Collected data entries:
+ + + +

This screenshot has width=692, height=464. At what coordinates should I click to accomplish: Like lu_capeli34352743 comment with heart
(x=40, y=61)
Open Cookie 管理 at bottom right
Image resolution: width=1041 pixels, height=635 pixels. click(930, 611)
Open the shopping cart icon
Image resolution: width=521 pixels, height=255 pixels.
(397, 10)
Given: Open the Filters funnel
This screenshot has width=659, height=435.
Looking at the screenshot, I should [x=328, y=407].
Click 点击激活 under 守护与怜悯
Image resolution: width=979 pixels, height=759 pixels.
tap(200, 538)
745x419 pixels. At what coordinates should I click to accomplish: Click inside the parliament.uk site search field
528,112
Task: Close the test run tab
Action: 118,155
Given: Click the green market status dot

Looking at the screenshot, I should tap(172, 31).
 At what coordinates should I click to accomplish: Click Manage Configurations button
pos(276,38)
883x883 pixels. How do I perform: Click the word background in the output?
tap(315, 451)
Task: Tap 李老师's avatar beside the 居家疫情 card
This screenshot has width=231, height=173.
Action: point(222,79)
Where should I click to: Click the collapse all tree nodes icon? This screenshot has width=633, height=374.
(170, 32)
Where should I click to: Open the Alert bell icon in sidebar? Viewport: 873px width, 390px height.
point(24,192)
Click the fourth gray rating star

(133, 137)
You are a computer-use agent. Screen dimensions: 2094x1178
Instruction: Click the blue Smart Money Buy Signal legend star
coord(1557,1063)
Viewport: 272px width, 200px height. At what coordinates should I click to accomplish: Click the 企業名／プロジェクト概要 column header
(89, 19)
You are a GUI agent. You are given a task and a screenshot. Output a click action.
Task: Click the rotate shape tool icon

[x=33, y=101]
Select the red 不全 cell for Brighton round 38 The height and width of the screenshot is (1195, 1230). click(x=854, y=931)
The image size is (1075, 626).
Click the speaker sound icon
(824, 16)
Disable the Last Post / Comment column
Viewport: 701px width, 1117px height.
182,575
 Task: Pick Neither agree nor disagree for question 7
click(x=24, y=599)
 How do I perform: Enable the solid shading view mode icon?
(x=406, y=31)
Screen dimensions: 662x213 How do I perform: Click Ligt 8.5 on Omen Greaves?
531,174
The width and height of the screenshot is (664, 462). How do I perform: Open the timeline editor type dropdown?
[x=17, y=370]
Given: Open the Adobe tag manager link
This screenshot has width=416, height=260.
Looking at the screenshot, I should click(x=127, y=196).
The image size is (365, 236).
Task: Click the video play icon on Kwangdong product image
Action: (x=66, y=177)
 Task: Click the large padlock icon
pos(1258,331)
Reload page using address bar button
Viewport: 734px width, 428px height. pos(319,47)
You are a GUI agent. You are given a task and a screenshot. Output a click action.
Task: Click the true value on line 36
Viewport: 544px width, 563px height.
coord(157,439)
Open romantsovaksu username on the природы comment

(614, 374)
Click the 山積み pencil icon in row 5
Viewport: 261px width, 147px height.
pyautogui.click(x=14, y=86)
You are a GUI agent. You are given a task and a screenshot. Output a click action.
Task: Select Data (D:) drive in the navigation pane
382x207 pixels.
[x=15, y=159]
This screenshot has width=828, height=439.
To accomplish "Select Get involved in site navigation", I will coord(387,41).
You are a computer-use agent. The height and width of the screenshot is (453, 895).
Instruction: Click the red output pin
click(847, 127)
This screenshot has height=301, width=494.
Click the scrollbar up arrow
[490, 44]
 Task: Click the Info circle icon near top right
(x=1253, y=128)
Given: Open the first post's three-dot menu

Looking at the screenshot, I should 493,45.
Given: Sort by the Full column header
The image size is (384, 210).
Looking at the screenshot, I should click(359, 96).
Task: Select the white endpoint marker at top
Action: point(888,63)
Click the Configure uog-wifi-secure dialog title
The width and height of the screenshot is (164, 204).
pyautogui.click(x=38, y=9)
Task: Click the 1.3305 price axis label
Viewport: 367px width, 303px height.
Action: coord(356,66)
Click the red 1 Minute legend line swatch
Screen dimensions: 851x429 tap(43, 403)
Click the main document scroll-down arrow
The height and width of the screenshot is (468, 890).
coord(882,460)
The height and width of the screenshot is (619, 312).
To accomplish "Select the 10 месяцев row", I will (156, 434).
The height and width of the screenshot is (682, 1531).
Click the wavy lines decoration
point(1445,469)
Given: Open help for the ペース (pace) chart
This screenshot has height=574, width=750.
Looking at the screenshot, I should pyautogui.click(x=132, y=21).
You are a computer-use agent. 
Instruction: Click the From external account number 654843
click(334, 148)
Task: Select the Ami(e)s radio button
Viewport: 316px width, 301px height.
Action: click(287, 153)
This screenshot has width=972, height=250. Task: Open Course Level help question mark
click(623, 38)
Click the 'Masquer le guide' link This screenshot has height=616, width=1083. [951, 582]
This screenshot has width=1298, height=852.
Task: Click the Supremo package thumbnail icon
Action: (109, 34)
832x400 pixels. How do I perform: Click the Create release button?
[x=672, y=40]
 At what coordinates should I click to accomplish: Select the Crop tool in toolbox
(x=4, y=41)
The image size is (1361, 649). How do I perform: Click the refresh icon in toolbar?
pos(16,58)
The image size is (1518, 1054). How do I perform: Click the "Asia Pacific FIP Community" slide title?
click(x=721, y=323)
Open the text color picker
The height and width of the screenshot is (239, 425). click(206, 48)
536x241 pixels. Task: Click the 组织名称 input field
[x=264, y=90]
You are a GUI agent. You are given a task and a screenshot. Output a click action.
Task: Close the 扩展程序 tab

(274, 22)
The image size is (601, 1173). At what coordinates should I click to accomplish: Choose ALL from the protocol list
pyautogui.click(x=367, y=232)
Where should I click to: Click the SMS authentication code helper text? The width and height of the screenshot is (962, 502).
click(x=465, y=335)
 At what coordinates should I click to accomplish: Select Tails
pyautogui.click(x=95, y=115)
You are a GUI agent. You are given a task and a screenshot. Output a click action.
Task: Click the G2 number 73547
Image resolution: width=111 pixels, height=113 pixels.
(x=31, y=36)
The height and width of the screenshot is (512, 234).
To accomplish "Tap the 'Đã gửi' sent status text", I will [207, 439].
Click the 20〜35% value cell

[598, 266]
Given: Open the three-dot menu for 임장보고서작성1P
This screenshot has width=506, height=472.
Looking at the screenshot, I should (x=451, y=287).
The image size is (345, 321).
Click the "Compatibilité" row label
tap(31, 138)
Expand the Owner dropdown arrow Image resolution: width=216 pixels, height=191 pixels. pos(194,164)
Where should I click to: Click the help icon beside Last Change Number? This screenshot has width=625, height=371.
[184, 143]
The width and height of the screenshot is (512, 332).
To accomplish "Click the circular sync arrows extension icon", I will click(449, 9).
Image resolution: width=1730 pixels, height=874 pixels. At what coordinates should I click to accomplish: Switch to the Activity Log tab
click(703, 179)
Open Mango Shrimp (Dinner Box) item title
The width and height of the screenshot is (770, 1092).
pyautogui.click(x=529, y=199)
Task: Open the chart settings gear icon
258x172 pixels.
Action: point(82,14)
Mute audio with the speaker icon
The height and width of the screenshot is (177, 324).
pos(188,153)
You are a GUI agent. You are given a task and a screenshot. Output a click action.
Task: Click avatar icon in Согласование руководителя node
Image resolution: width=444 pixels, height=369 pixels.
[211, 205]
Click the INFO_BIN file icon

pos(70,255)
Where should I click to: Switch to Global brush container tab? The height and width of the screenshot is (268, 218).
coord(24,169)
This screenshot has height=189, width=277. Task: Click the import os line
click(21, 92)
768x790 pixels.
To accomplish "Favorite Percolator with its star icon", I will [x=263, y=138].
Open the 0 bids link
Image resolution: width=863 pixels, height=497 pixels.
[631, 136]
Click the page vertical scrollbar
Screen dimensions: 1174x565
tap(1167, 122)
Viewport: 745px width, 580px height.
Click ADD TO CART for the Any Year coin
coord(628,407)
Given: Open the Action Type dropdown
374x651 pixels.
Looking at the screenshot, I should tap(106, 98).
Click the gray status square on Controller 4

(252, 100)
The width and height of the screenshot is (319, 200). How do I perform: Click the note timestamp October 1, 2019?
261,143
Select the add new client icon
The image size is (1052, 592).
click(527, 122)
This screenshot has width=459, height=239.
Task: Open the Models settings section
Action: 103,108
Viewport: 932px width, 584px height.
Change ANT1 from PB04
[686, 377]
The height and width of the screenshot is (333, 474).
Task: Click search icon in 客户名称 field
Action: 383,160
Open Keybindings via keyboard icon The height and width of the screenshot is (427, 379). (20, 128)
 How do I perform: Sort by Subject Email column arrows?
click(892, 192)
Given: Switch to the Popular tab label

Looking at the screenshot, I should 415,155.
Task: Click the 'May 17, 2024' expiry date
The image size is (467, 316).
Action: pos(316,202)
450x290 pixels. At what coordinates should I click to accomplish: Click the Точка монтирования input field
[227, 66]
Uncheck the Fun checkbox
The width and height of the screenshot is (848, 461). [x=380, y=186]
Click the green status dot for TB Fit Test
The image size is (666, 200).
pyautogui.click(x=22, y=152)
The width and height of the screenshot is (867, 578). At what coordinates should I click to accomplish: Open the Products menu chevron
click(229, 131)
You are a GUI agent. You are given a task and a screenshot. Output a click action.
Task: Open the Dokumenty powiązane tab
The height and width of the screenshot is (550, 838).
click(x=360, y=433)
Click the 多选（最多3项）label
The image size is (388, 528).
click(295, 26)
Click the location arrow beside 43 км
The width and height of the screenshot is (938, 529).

+ + + +

**Exercise objective:** Return each line of the entries that holds the string "avatar".

**Solution to the exercise:**
Task: Tap 李老师's avatar beside the 居家疫情 card
Task: Click avatar icon in Согласование руководителя node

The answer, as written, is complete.